**Written request:**
Please quote the passage on Billy Humphries word for word, starting with "William McCauley Humphries" and going on through "League representative team.".

William McCauley Humphries (born 8 June 1936), known as Billy Humphries, was a Northern Irish footballer who played as a winger. He played in the Irish League with Glentoran and Ards, and in England with Leeds United, Coventry City and Swansea Town in the 1950s, 1960s and 1970s. He won 14 international cap for Northern Ireland. He also won three amateur caps for Northern Ireland and twelves caps for the Irish League representative team.

Career
Humphries was a member of Ards' first and only League championship team in 1957–58. He signed for Leeds United in September 1958, but, not having settled, he returned home to Ards in November 1959. During his second spell at Ards he won his first international cap in April 1962 against Wales. The international appearance brought Humphries to the attention of Jimmy Hill, the Coventry City manager, who paid Ards a £14,000 transfer fee a week after the match in Wales. Humphries ended up with fourteen international caps. Humphries won the Third Division title with Coventry in 1963–64, scoring ten goals. During the following season he moved to Second Division Swansea Town, but ended up relegated at the end of the season, and relegated again to the Fourth Division in 1967.

**Information supplied:**

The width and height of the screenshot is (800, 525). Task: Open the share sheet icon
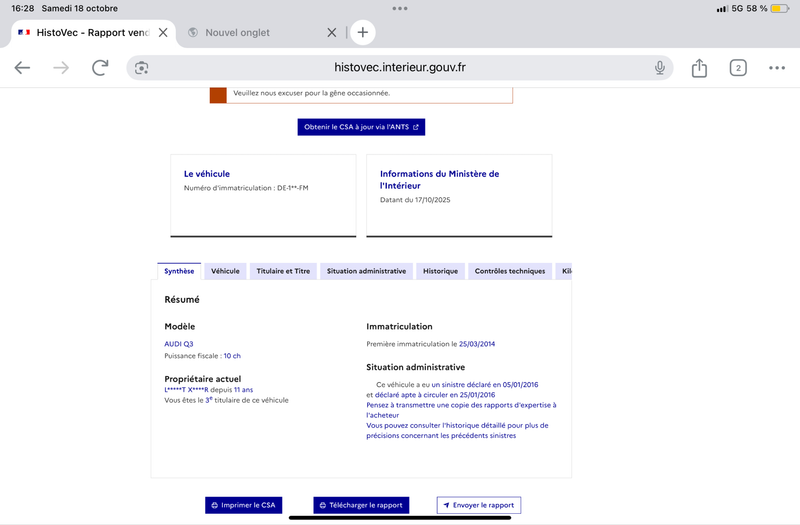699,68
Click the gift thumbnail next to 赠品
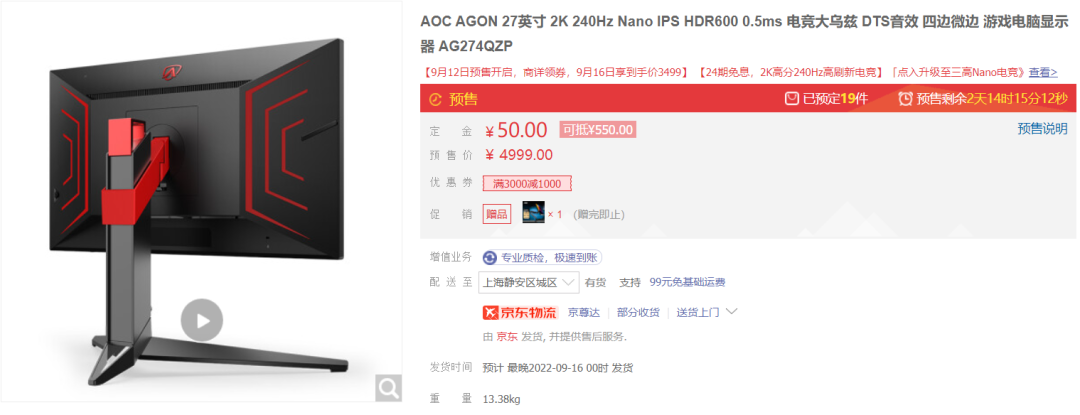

**Complete output:**
William McCauley Humphries (born 8 June 1936), known as Billy Humphries, was a Northern Irish footballer who played as a winger. He played in the Irish League with Glentoran and Ards, and in England with Leeds United, Coventry City and Swansea Town in the 1950s, 1960s and 1970s. He won 14 international cap for Northern Ireland. He also won three amateur caps for Northern Ireland and twelves caps for the Irish League representative team.